The Lake Washington School District, which serves the cities of Kirkland, Redmond, and Sammamish, Washington, needed to upgrade its Microsoft Exchange Server 2003 environment to Exchange Server 2010.
Business issue and requirements
The scope of this multiphase project required providing the school district with a new Exchange environment capable of hosting 17,000 mailboxes and taking advantage of new server virtualization and availability features in Exchange Server 2010. The new High Availability feature in Exchange Server 2010 provides a simplified, unified framework for both high availability and disaster recovery to ensure failover protection.
Wadeware designed a new Exchange architecture for the district that runs on new hardware and reduces the number of physical servers in the environment. The new architecture requires three physical servers, and each physical server runs two virtual servers: a virtualized Exchange Mailbox server, and a virtualized Exchange Hub Transport and Client Access server.

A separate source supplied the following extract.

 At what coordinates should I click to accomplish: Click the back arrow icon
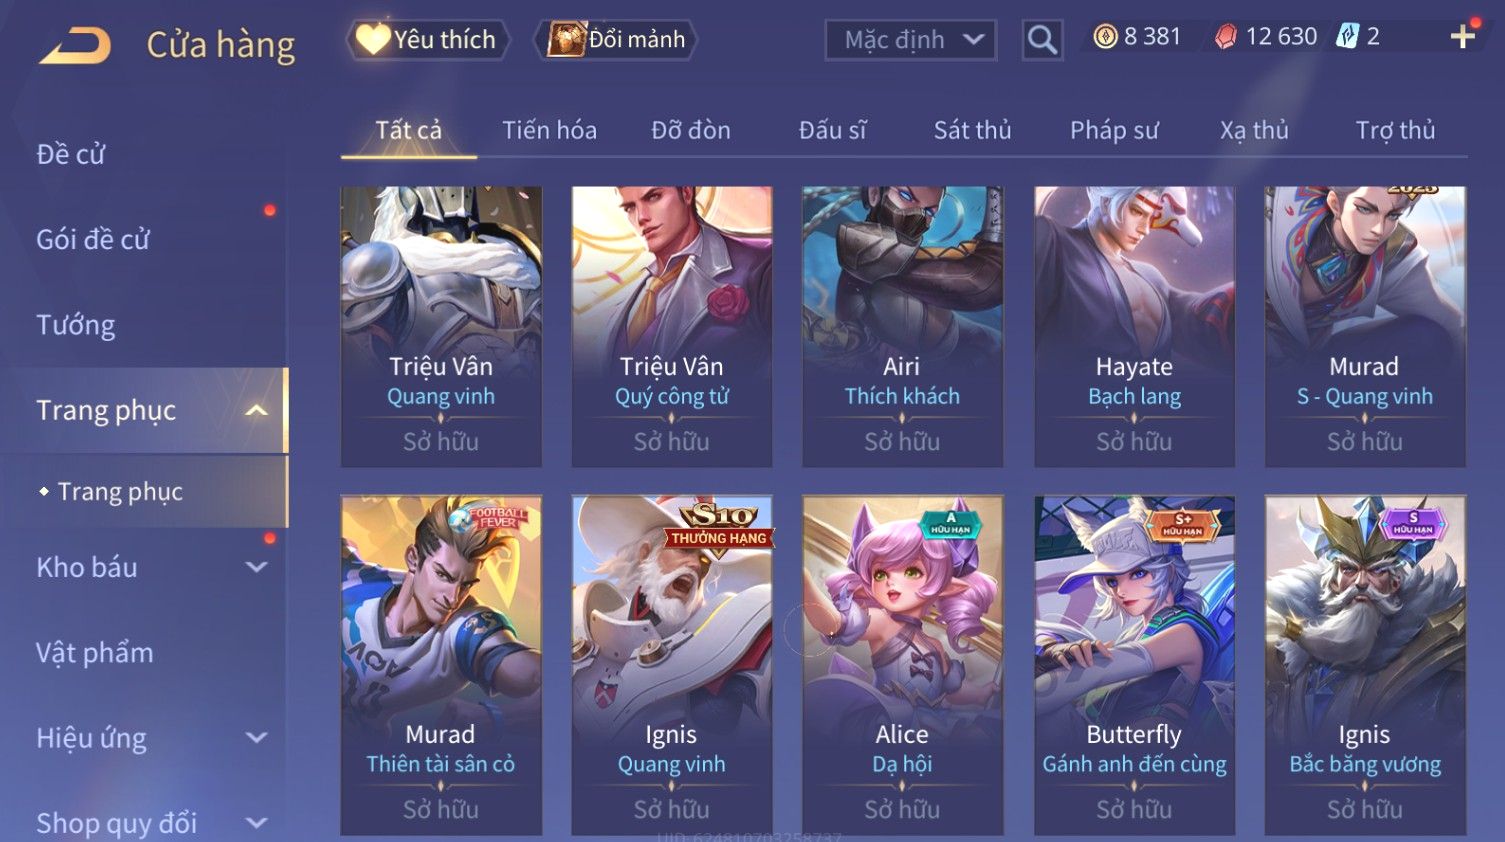tap(75, 45)
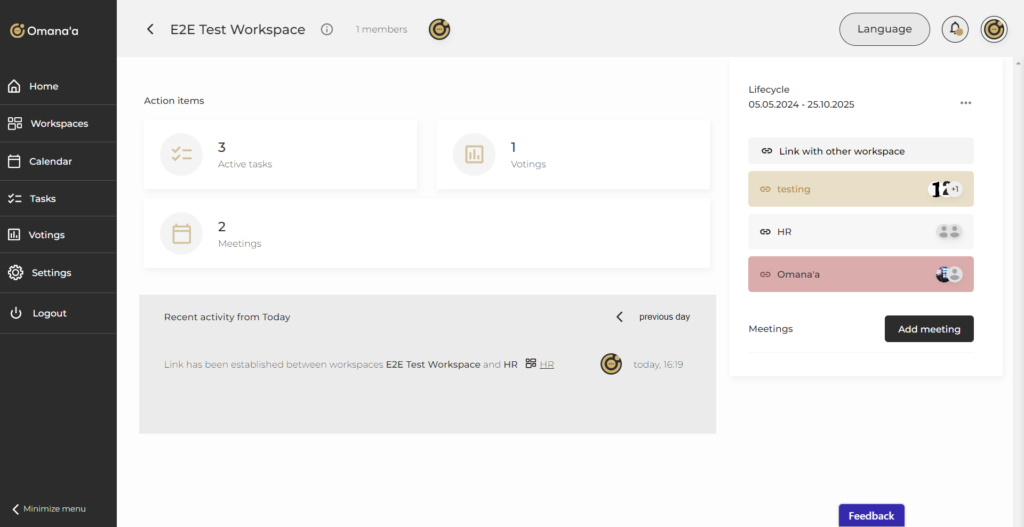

To take advantage of the High Availability feature, Wadeware created a Database Availability Group (DAG) that includes each of the three virtual Mailbox servers, as well as Mailbox databases on each physical server that replicate to each other for failover protection. Two virtual mailbox servers are associated with each physical server so that one mailbox server is active while the other one is passive. The new Exchange environment design takes advantage of logical unit number (LUN) architecture options in Windows Server 2008 Hyper-V that allow each physical server to be abstracted virtually from the server hardware. The results of this new design include increased availability, more management and user features, lower computer overhead costs, and a delighted client.